The TensorFlow documentation includes tutorials on building a number of more complicated neural models in TensorFlow: https://www.tensorflow.org/tutorials/. In the left side panel, choose any one tutorial from under one of the headings “ML at production scale”, “Generative models”, “Images” or “Sequences” and follow it. Some of the tutorials include instructions along the lines of “We didn’t discuss this trick, try adding it!”. You do not need to do any of these additional steps (though you will certainly learn something if you do!). Warning: some of the tutorials require large amounts of training data. If this is the case, please do not include the training data in your submission! Instead, include a line of code to download the data from wherever it is stored. Also, some of the tutorials require especially long training time, (e.g., the neural models) so budget your time accordingly!

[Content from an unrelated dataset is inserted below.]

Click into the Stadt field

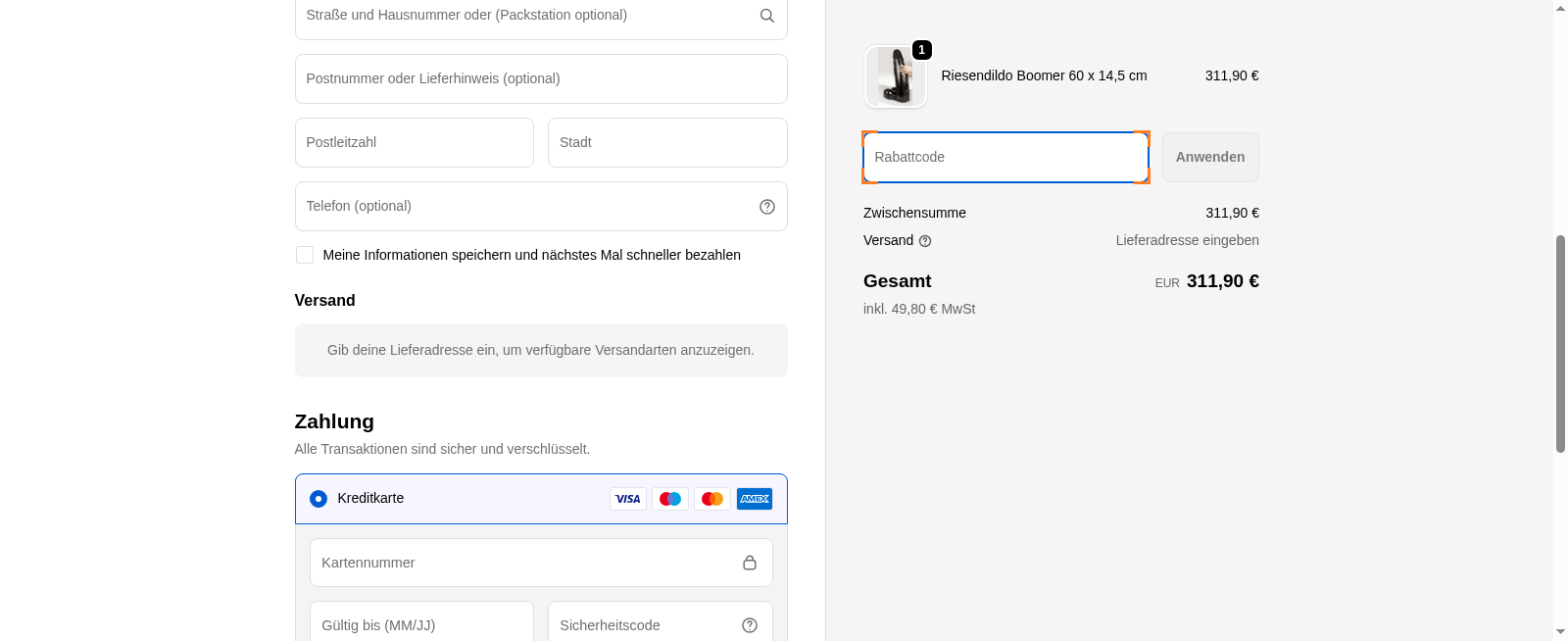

Your submission for this problem should be a separate jupyter notebook called tutorial.ipynb (no need to include your uniqname), which includes code to load the training and test data, build and train a model, and evaluate that model on test data. That is, the code in tutorial.ipynb should perform all the training and testing steps performed in the tutorial, but without having to be run from the command line. Depending on which model you choose, training may take a long time if you use the preset number of training steps, so be sure to include a variable called nsteps that controls the number of training steps, and set it to be something moderately small for your submission.

Note: it will not be enough to simply copy the tutorial’s python code into your jupyter notebook, since the demo code supplied in the tutorials is meant to be run from the command line.

Another note: If it was not clear, you are, for this problem and this problem only, permitted to copy-paste code from the TensorFlow tutorials as much as you like without penalty.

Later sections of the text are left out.